The idea is that you can write a script like

(with-killswitch "shift ESCAPE"
  ...)

which puts the choice of the killswitch key (combination) into the hands of the user.

Add the library on Clojars

Your library looks very cool, yet I would like to use it with Clojure to make a bot too.

Would you mind puting it on clojars so that I can include it in my project ? (Or tell me the step so that I can do it myself)

Thanks

Global keybinding to stop processing events

It's almost impossible to stop the robot if you've set up a lot of movement and clicking.
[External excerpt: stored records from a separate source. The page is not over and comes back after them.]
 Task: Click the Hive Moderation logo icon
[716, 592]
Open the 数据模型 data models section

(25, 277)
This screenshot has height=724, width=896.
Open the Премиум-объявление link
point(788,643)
It would be great to have a global keybinding that would immediately stop event processing.

Issue with "kill switch"

Using Escape to kill the bot only seems to work about 10 times on Windows, after which pressing the key has no effect and the terminal may start spouting error messages about being unable to bind... something.
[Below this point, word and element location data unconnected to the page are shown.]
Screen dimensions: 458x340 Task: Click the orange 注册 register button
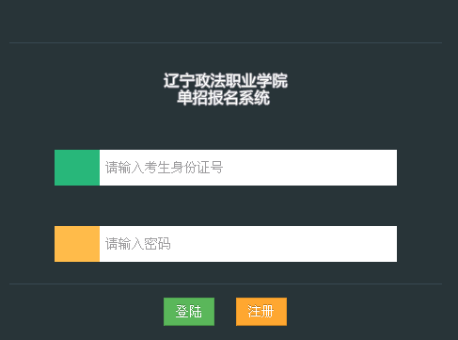click(261, 312)
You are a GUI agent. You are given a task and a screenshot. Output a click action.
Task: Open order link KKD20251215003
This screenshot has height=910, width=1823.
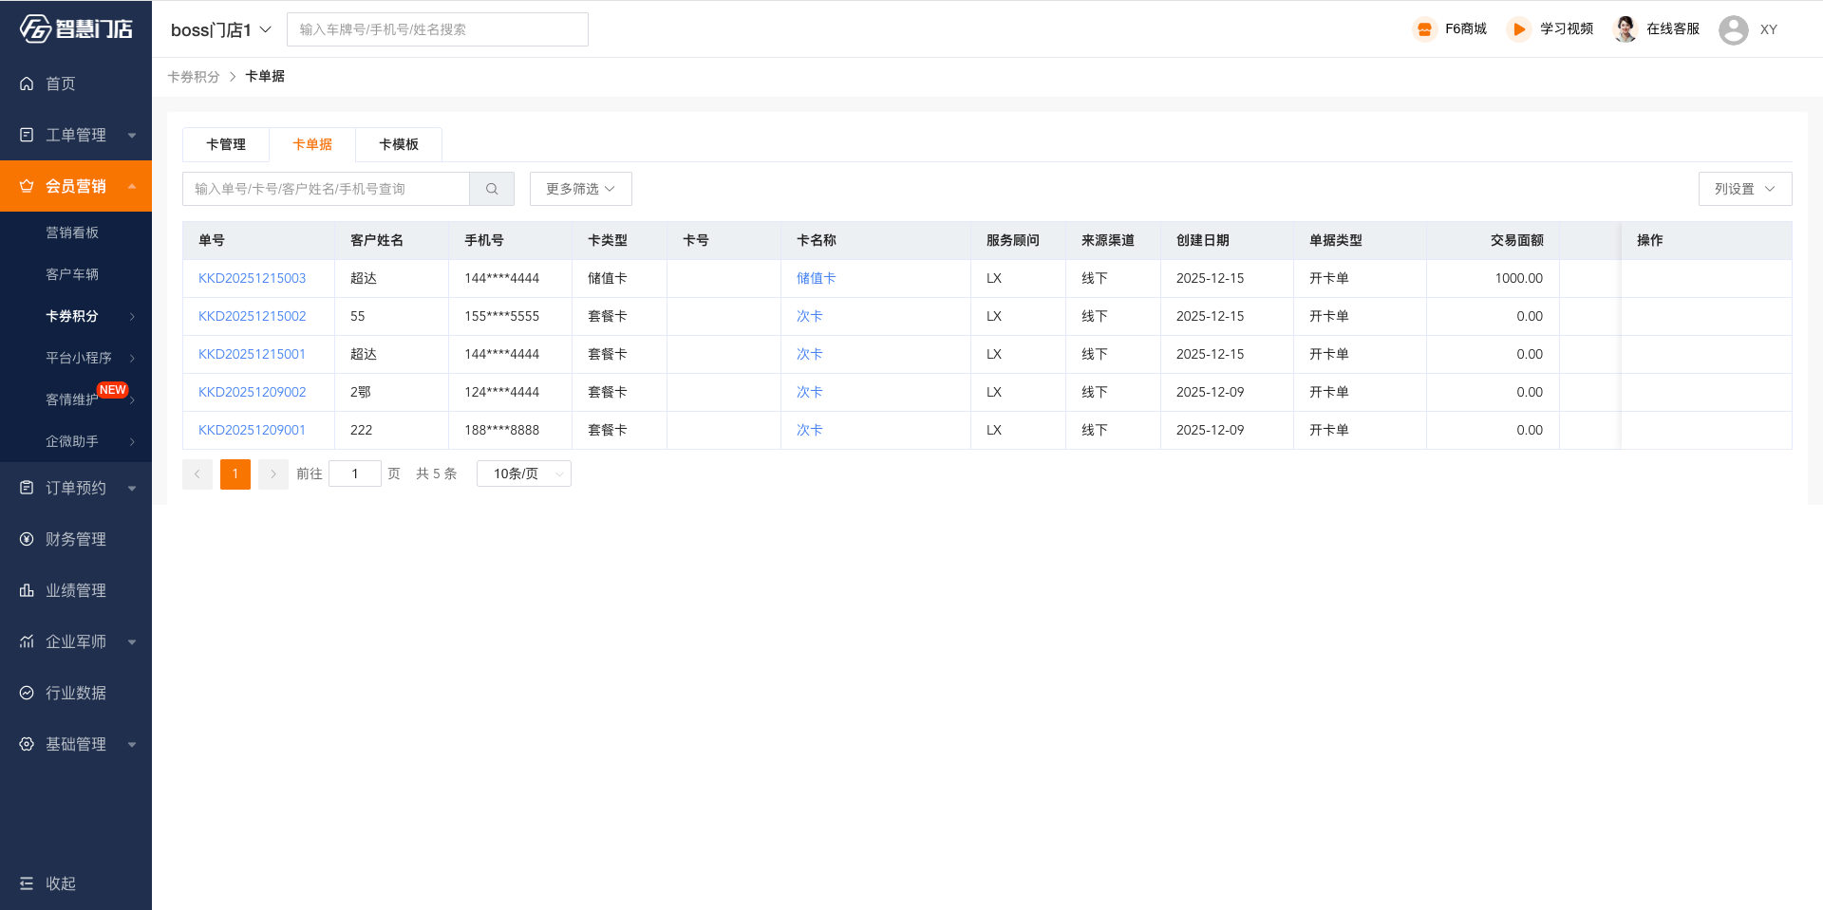(252, 278)
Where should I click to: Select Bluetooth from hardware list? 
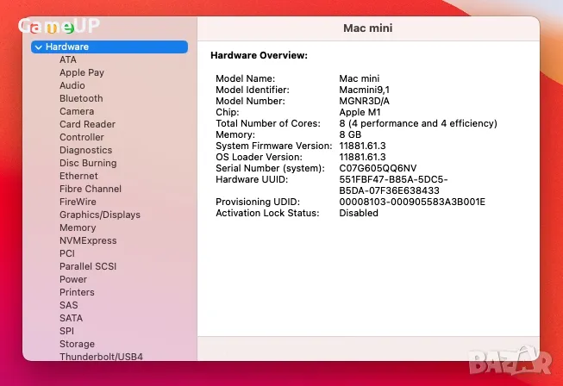[81, 99]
As an angry wife to a hardened Clicker Heroes addict I'd like to be able to regain control of the computer, which is frantically moving and clicking the mouse cursor about.
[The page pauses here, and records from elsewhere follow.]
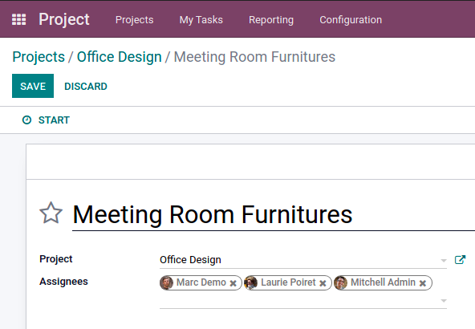Remove assignee Marc Demo
The width and height of the screenshot is (475, 329).
233,283
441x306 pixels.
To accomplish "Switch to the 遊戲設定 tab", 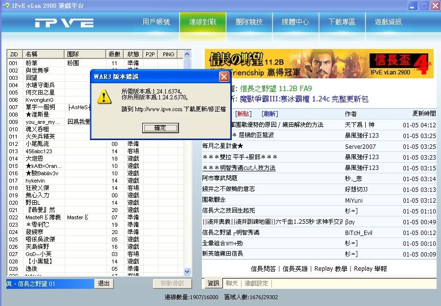I will pos(256,283).
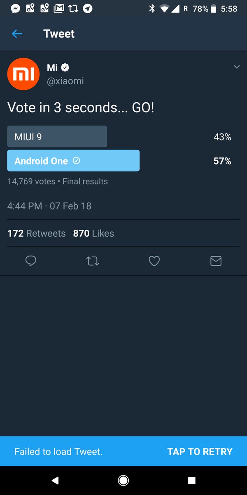View the 172 Retweets list
247x495 pixels.
(37, 233)
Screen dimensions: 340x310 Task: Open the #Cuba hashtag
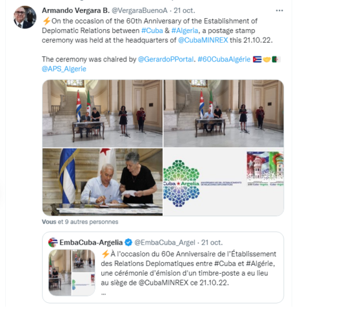click(x=152, y=30)
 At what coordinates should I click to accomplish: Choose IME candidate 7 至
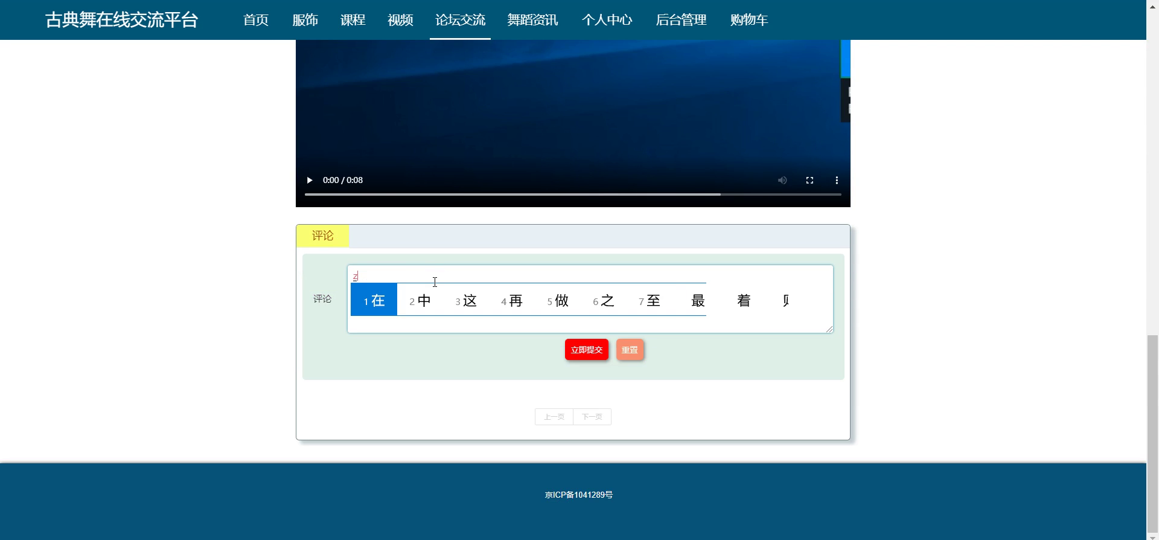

Process files with scripted events.

It would be neat to be able to save various routines in text files and have cljck process them. The format should be simple data, and EDN seems an excellent fit. It would be simple if the format could be precisely the same as the internal format passed to the event-channel A script could then look as follows:

[:repeat
 [:click]
 [:move-to 500 1200]
 [:click]
 [:click]]

To fit as a single command, I imagine composite events like :repeat will be needed. Repeating stuff over and over again seems to be my primary use case, anyway. This brings the sum total of tasks in this issue to:

  1. Implement a :repeat event that has two function signatures: [& body] and [repetitions & body].
  2. Write a function that processes an EDN file.

Remove the GUI

It's not used for anything right now and I have no plans to change that. Removing it could help slim down the JAR slightly.

Write a README

It should touch upon topics like:

  • What's this project about?
  • How do I use it?
  • How do I write script files?

Symbols instead of keywords?

I wonder if perhaps symbols would be easier for people to relate to for the EDN DSL. The current example in the README is

[:repeatedly
 [:if [:pointer-near 100 100 50]
  [:move-to 500 500]
  [:move-to 100 100]]
 [:repeat 100
  [:click]
  [:scroll-down 5]]
 [:when [:pointer-near 500 500 50]
  [:scroll-up]]
 [:wait 1000]]

but it could just as easily be

[repeatedly
 [if [pointer-near 100 100 50]
  [move-to 500 500]
  [move-to 100 100]]
 [repeat 100
  [click]
  [scroll-down 5]]
 [when [pointer-near 500 500 50]
  [scroll-up]]
 [wait 1000]]

or even

(repeatedly
 (if (pointer-near 100 100 50)
  (move-to 500 500)
  (move-to 100 100))
 (repeat 100
  (click)
  (scroll-down 5))
 (when (pointer-near 500 500 50)
  (scroll-up))
 (wait 1000))

Ability to assess similarity of images.

It would be great to be able to express flows like: If this region of the screen is similar to this old version of it, perform some command. One measure for similarity could be simple color histograms. Here's my thought on a first version:

Similarity is calculated by:

  • Creating 8 buckets for each of red, green, and blue. The first is for values [0 31], the next [32 63] etc.
  • For each pixel considered, increment the proper bucket for its red, green, and blue color value.
  • Normalize all buckets relative to the number of pixels considered.
  • Calculate the absolute differences in normalized buckets values between the two images.
  • Sum up the differences.

Note that this means you can save a "fingerprint" of an image by saving its bucket values.

Add "while holding" command

It would be nice to be able to write scripts like:

(while-holding "Shift"
  (click))

I suggest the first argument for while-holding would be the same type as the existing key press commands.

Send key presses

To use the abilities with cool downs, you need to be able to simulate key presses.

Ability to scroll

It should be possible to call

[:scroll-up 5]

to scroll five "ticks" up, and similar for :scroll-down. I think it'd be nice to have a no-argument default of 1 so you don't have to supply a 1 all the time, which I imagine to be the typical usage.